To reflect on my summer: In June I was frustrated and depressed. In July I had my perspectives shaken up by family changes and my first visit to the motherland (aka Korea). In August, I started making active efforts to move forward in my life.

I didn’t do much reading or watching of films. I did, however, watch an enormous amount of television, I’m ashamed to say.

 

MOVIES

Zootopia (Byron Howard, Rich Moore, Jared Bush; 2016; USA)

Finding Dory (Andrew Stanton, 2016, USA)

The Lobster (Yorgos Lanthimos, 2016, UK)

Captain America: Civil War (Joe Russo & Anthony Russo, 2016, USA)

Sing Street (John Carney, 2016, Ireland)

Sausage Party (Conrad Vernon & Greg Tiernan, 2016, USA)

 

TELEVISION

Silicon Valley: Season 3 (HBO)

The Good Wife: Seasons 1-7 (CBS via Amazon Prime)

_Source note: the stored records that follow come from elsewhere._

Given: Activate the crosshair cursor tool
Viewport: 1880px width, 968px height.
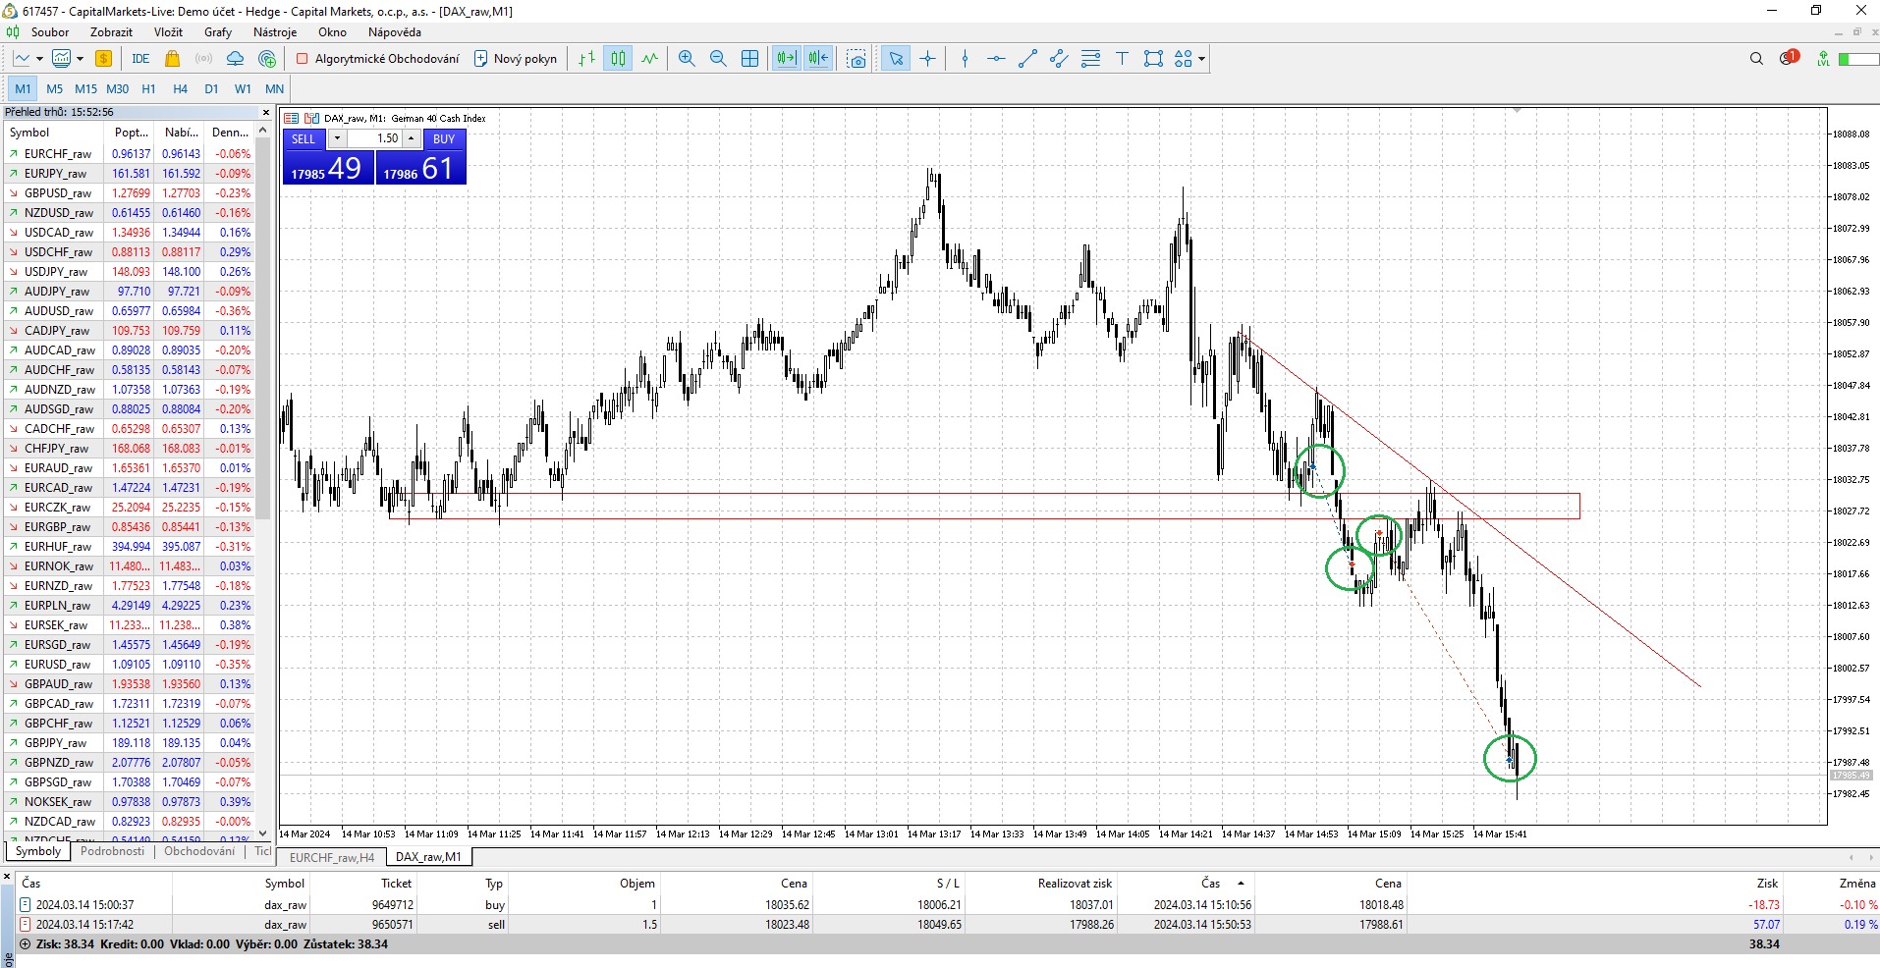Looking at the screenshot, I should click(927, 59).
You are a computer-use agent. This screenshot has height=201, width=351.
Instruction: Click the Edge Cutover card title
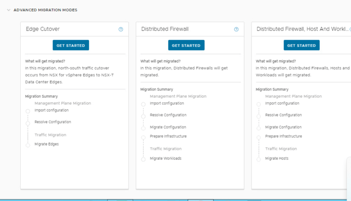(x=43, y=29)
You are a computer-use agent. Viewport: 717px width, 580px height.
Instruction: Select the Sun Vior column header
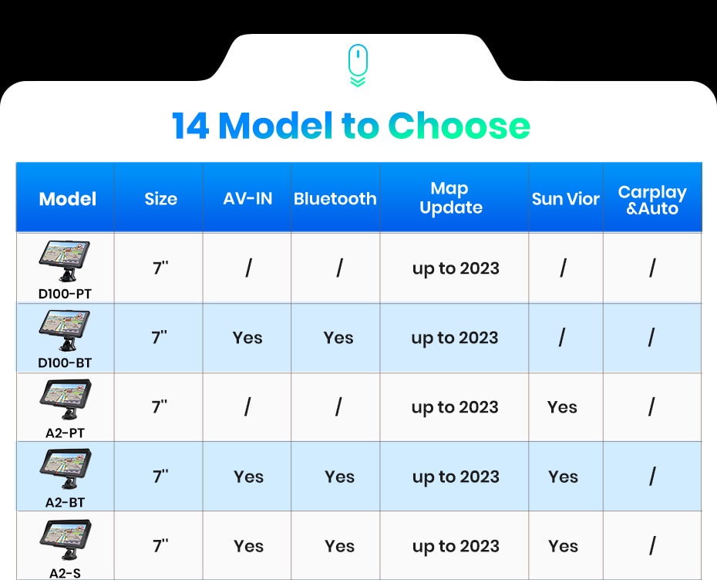pyautogui.click(x=565, y=198)
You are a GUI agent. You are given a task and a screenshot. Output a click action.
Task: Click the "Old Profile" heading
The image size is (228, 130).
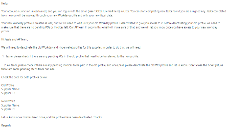[x=8, y=85]
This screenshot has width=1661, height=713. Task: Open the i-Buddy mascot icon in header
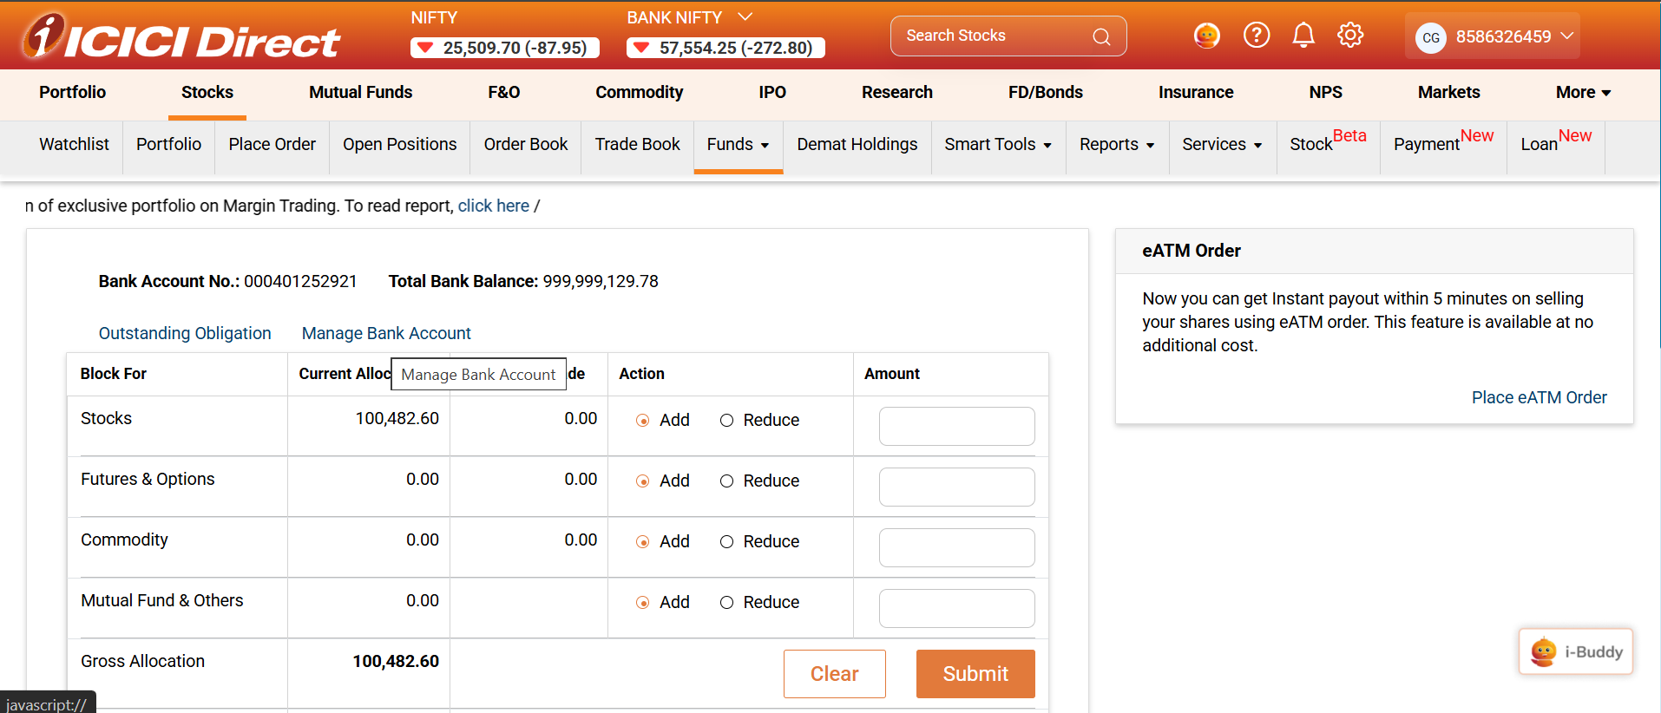[1206, 36]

Seinfeld: Seasons 1- (NBC via Hulu)

Stranger Things: Season 1 (Netflix)

…Bachelor in Paradise: Season 2 (ABC)

 

BOOKS

I’m halfway through The Two Koreas by Don Oberdorfer

Harry Potter and the Cursed Child by Jack Thorne and John Tiffany

 

A few reflections on all this:

My favorite movies of the summer were Finding Dory and Sing Street. Finding Dory had great heart, beautiful animation, and excellent storytelling and character development. Sing Street had spunky characters, amazing soundtrack and wardrobe, and nostalgia for the 80s on it’s side. That being said, the most creative movies I watched this summer were undoubtedly Zootopia and Sausage Party. Zootopia bravely took on the hot button issue of racism and turned it into a sweet yet complex animated movie teaching children and adults alike the dangers of racism; Sausage Party took a simple yet creative premise and kept the fun going with button-pushing raunchy jokes and political humor. Both were bold risks that paid off.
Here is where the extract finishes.